[Dataset records]
################
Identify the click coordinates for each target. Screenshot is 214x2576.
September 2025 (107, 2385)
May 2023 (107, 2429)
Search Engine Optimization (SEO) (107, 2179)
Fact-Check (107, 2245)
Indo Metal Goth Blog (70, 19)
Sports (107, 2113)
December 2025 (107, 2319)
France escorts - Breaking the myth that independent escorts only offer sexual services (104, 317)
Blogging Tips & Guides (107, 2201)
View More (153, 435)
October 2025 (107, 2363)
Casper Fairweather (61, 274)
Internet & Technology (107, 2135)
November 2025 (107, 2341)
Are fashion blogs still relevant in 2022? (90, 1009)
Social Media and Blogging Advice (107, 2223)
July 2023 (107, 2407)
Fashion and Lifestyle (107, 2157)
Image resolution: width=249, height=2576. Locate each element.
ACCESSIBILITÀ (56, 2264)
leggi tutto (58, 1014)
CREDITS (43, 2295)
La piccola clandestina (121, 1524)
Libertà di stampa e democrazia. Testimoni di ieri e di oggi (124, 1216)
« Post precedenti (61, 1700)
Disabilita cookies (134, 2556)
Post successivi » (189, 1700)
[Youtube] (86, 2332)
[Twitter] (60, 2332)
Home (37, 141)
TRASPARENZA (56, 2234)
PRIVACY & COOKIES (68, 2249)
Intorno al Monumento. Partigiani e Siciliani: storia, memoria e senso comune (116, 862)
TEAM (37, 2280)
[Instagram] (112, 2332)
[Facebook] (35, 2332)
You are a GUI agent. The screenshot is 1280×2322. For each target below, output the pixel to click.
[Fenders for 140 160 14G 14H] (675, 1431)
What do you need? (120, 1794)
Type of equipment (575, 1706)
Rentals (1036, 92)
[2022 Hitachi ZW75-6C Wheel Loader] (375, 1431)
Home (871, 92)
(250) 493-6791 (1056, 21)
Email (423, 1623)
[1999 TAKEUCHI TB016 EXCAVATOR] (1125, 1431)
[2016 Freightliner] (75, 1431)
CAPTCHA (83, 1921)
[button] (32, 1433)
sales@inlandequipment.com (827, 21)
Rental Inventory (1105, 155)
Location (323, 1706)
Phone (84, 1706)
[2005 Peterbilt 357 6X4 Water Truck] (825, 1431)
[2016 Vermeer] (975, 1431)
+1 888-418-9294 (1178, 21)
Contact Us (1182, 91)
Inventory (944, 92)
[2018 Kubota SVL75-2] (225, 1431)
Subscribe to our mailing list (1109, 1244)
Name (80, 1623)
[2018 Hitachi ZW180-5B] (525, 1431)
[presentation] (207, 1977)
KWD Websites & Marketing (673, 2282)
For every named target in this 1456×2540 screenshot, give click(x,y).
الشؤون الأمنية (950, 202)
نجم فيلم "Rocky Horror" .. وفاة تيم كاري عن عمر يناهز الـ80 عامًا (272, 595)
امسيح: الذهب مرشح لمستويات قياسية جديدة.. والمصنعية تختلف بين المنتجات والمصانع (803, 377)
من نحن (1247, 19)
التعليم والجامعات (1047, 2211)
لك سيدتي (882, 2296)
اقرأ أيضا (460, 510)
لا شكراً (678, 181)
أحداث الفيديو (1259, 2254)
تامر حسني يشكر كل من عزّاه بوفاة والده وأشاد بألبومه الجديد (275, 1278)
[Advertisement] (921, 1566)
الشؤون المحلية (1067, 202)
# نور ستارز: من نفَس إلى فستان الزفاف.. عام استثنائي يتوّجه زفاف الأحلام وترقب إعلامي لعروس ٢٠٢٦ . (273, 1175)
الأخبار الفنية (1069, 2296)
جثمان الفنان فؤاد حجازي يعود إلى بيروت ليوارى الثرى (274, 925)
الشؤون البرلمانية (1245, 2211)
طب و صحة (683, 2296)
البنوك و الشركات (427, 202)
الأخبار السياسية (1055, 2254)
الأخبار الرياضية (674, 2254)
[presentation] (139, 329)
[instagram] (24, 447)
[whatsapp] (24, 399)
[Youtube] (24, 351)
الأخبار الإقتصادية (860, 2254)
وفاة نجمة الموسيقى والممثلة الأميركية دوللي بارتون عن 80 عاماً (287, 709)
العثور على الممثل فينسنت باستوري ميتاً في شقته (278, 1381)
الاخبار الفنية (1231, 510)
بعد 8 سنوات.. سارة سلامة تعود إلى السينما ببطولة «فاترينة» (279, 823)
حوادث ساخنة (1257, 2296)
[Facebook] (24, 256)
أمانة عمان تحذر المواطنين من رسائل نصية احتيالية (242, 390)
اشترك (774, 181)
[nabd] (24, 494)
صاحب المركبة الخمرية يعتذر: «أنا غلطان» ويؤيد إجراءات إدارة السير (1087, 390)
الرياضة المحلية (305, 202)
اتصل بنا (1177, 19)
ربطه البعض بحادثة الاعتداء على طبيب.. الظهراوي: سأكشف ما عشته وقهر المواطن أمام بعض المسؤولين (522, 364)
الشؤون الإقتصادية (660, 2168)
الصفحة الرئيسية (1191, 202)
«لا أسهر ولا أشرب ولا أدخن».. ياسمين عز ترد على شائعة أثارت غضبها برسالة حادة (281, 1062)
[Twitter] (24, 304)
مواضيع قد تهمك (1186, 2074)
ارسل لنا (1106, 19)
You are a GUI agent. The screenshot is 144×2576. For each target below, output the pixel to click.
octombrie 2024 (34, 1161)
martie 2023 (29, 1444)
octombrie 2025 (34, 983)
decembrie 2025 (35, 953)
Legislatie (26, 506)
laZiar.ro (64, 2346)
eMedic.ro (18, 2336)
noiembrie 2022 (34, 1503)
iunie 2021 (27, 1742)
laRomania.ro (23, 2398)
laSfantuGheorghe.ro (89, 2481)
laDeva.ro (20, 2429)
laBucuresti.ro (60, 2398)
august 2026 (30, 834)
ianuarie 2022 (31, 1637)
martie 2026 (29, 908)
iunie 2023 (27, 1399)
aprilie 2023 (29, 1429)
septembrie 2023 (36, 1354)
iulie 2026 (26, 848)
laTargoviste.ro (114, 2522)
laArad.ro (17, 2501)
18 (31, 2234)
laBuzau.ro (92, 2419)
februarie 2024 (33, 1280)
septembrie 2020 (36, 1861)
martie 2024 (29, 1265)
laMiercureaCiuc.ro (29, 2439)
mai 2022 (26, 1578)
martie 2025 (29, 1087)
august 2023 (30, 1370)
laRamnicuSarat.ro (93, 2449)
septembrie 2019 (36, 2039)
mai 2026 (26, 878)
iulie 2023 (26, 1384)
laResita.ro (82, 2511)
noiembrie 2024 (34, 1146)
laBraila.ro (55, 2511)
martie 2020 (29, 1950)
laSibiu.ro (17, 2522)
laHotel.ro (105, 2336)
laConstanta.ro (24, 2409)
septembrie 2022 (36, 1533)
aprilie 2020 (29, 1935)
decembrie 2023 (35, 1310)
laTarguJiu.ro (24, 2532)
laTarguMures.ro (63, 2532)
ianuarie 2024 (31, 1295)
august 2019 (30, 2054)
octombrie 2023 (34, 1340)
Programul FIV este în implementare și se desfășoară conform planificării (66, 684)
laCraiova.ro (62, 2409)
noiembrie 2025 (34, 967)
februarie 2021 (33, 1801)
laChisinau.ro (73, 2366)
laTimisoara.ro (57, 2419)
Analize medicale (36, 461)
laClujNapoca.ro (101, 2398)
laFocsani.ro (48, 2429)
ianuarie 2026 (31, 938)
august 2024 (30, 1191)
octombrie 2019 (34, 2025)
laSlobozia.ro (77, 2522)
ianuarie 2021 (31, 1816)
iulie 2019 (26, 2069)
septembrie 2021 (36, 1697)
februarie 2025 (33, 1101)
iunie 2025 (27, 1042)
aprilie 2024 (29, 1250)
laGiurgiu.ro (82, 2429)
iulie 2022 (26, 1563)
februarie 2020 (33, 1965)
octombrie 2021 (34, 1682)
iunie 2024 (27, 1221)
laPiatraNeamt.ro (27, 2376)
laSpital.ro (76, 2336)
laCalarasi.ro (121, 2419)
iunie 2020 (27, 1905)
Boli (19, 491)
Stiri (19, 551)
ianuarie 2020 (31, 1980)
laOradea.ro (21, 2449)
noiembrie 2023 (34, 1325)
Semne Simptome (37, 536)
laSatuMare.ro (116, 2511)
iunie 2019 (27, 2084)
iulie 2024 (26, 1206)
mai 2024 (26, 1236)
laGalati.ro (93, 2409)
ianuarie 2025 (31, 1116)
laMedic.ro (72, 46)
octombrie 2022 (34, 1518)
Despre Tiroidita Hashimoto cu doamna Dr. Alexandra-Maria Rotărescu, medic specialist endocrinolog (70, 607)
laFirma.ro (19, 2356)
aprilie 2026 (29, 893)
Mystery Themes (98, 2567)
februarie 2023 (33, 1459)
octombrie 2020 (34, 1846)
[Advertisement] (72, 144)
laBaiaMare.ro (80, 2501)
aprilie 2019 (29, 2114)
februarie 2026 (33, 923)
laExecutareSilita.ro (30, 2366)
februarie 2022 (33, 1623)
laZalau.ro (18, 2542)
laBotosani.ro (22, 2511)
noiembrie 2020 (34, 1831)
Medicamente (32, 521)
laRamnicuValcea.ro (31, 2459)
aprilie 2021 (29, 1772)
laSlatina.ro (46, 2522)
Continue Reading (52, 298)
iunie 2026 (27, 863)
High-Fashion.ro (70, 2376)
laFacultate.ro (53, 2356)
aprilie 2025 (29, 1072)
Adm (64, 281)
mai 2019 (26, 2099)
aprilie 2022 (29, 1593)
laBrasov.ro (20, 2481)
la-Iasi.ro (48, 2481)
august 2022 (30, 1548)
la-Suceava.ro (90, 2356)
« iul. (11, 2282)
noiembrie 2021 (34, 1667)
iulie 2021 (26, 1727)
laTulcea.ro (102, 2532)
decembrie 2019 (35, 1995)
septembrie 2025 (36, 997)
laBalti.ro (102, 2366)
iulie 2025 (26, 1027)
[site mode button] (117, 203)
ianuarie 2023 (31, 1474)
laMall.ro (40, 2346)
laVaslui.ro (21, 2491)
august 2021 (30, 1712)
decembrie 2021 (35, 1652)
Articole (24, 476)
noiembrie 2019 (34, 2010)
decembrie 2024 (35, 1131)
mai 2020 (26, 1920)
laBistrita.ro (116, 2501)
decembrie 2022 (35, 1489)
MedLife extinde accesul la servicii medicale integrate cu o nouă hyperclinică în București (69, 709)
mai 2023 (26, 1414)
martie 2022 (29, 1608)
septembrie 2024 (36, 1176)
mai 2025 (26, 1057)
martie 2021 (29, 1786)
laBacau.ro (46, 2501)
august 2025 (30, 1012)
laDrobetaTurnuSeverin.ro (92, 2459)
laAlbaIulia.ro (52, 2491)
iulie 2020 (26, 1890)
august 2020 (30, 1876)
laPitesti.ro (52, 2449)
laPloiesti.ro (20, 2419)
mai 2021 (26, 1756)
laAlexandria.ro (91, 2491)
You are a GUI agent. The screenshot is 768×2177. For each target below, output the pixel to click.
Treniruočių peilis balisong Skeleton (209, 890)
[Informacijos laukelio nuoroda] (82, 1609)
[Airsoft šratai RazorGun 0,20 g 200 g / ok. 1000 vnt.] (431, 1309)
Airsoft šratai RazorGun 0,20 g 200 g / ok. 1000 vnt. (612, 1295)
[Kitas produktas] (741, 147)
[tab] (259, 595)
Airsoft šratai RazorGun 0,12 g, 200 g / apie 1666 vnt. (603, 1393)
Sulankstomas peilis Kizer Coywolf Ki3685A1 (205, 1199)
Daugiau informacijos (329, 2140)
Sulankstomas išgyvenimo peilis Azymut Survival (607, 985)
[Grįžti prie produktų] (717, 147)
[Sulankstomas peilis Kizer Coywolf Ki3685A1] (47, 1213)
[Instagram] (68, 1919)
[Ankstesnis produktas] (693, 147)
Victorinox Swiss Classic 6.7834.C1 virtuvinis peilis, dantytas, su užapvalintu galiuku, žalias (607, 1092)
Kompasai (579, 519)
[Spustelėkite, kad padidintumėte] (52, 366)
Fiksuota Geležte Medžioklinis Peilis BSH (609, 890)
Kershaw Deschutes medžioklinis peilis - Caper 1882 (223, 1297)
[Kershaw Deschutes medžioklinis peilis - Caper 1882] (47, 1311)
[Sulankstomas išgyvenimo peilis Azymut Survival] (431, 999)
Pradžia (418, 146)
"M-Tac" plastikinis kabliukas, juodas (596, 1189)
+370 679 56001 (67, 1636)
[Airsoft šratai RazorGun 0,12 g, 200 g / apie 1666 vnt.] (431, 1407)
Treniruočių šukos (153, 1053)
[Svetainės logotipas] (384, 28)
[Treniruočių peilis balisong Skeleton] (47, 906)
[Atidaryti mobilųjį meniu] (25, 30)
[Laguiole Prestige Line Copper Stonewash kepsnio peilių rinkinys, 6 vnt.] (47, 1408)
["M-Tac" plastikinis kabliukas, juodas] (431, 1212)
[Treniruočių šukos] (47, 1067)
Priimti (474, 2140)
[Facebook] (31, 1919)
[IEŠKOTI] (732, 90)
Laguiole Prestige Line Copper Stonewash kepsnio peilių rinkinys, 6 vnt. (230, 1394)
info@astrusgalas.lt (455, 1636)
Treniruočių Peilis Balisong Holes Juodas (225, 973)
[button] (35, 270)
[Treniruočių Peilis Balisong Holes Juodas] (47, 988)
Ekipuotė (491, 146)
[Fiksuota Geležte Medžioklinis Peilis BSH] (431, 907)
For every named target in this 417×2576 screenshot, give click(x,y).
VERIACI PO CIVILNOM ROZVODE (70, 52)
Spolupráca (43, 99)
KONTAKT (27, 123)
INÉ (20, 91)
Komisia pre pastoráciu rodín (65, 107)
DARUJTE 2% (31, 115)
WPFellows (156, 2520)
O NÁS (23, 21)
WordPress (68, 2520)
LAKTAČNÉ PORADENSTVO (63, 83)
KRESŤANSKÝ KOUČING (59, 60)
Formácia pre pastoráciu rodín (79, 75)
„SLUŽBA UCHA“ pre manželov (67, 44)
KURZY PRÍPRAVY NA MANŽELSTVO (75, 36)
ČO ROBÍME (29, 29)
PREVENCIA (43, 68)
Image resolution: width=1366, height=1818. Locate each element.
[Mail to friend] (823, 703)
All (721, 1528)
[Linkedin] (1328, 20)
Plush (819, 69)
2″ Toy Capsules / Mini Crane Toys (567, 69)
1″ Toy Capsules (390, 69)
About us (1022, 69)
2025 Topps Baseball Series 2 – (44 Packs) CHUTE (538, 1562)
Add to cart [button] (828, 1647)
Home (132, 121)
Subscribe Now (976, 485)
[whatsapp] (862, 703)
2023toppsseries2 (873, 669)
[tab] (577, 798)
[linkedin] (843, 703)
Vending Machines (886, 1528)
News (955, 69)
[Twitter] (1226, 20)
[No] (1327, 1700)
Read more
################
Task statement: The answer is the lines above between the line holding "عامًا (272, 595)" and the line holding "laRomania.ro (23, 2398)", inclusive, each written out exactly, and no others.

Response below:
نجم فيلم "Rocky Horror" .. وفاة تيم كاري عن عمر يناهز الـ80 عامًا (272, 595)
امسيح: الذهب مرشح لمستويات قياسية جديدة.. والمصنعية تختلف بين المنتجات والمصانع (803, 377)
من نحن (1247, 19)
التعليم والجامعات (1047, 2211)
لك سيدتي (882, 2296)
اقرأ أيضا (460, 510)
لا شكراً (678, 181)
أحداث الفيديو (1259, 2254)
تامر حسني يشكر كل من عزّاه بوفاة والده وأشاد بألبومه الجديد (275, 1278)
[Advertisement] (921, 1566)
الشؤون المحلية (1067, 202)
# نور ستارز: من نفَس إلى فستان الزفاف.. عام استثنائي يتوّجه زفاف الأحلام وترقب إعلامي لعروس ٢٠٢٦ . (273, 1175)
الأخبار الفنية (1069, 2296)
جثمان الفنان فؤاد حجازي يعود إلى بيروت ليوارى الثرى (274, 925)
الشؤون البرلمانية (1245, 2211)
طب و صحة (683, 2296)
البنوك و الشركات (427, 202)
الأخبار السياسية (1055, 2254)
الأخبار الرياضية (674, 2254)
[presentation] (139, 329)
[instagram] (24, 447)
[whatsapp] (24, 399)
[Youtube] (24, 351)
الأخبار الإقتصادية (860, 2254)
وفاة نجمة الموسيقى والممثلة الأميركية دوللي بارتون عن 80 عاماً (287, 709)
العثور على الممثل فينسنت باستوري ميتاً في شقته (278, 1381)
الاخبار الفنية (1231, 510)
بعد 8 سنوات.. سارة سلامة تعود إلى السينما ببطولة «فاترينة» (279, 823)
حوادث ساخنة (1257, 2296)
[Facebook] (24, 256)
أمانة عمان تحذر المواطنين من رسائل نصية احتيالية (242, 390)
اشترك (774, 181)
[nabd] (24, 494)
صاحب المركبة الخمرية يعتذر: «أنا غلطان» ويؤيد إجراءات إدارة السير (1087, 390)
الرياضة المحلية (305, 202)
اتصل بنا (1177, 19)
ربطه البعض بحادثة الاعتداء على طبيب.. الظهراوي: سأكشف ما عشته وقهر المواطن أمام بعض المسؤولين (522, 364)
الشؤون الإقتصادية (660, 2168)
الصفحة الرئيسية (1191, 202)
«لا أسهر ولا أشرب ولا أدخن».. ياسمين عز ترد على شائعة أثارت غضبها برسالة حادة (281, 1062)
[Twitter] (24, 304)
مواضيع قد تهمك (1186, 2074)
ارسل لنا (1106, 19)
You are a GUI agent. The screenshot is 144×2576. For each target below, output the pixel to click.
octombrie 2024 (34, 1161)
martie 2023 (29, 1444)
octombrie 2025 (34, 983)
decembrie 2025 (35, 953)
Legislatie (26, 506)
laZiar.ro (64, 2346)
eMedic.ro (18, 2336)
noiembrie 2022 (34, 1503)
iunie 2021 (27, 1742)
laRomania.ro (23, 2398)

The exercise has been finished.